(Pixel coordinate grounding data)
######

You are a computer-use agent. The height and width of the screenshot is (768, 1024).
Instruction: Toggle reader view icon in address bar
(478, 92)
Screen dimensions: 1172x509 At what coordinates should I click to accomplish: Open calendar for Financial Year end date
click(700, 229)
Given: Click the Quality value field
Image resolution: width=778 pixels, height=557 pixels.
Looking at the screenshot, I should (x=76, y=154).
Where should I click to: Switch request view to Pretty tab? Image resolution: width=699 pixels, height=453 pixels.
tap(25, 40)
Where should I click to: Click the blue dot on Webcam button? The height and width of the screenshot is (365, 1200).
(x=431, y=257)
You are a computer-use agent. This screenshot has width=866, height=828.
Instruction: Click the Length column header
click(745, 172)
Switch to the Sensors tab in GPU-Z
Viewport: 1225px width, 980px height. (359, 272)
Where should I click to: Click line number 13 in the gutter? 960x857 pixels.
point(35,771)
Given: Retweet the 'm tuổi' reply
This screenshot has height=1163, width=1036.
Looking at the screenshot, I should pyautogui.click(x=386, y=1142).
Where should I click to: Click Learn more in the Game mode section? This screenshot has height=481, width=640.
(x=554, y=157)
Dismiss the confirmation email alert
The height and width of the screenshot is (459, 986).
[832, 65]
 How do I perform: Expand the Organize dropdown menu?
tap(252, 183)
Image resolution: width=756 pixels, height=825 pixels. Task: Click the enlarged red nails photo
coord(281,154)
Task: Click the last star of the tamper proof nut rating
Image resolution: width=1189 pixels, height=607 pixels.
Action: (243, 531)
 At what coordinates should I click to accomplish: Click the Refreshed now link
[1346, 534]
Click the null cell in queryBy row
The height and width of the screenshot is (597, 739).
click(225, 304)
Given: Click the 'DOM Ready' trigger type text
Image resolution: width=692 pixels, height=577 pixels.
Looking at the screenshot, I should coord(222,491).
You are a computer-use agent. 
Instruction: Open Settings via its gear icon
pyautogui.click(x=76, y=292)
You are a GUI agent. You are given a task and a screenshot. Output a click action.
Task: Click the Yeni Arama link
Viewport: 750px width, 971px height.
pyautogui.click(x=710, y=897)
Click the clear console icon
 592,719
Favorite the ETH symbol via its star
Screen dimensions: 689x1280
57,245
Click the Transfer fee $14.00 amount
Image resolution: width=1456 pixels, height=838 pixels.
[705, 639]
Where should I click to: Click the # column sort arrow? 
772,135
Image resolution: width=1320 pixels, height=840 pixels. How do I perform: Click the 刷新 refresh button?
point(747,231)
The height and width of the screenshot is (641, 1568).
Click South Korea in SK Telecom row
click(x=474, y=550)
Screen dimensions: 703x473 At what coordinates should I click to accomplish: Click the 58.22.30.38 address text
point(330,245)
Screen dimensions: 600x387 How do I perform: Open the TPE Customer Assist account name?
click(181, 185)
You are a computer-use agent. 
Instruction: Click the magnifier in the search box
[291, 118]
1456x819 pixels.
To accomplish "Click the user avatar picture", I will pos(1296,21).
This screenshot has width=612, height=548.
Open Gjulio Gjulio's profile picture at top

######

Write out only those lines of the entries that lie between the line containing "Where should I click to: Click the #" and the last line, inclusive, reproducing them exactly.

Answer section
Where should I click to: Click the # column sort arrow? 
772,135
Image resolution: width=1320 pixels, height=840 pixels. How do I perform: Click the 刷新 refresh button?
point(747,231)
The height and width of the screenshot is (641, 1568).
Click South Korea in SK Telecom row
click(x=474, y=550)
Screen dimensions: 703x473 At what coordinates should I click to accomplish: Click the 58.22.30.38 address text
point(330,245)
Screen dimensions: 600x387 How do I perform: Open the TPE Customer Assist account name?
click(181, 185)
You are a computer-use agent. 
Instruction: Click the magnifier in the search box
[291, 118]
1456x819 pixels.
To accomplish "Click the user avatar picture", I will pos(1296,21).
This screenshot has width=612, height=548.
Open Gjulio Gjulio's profile picture at top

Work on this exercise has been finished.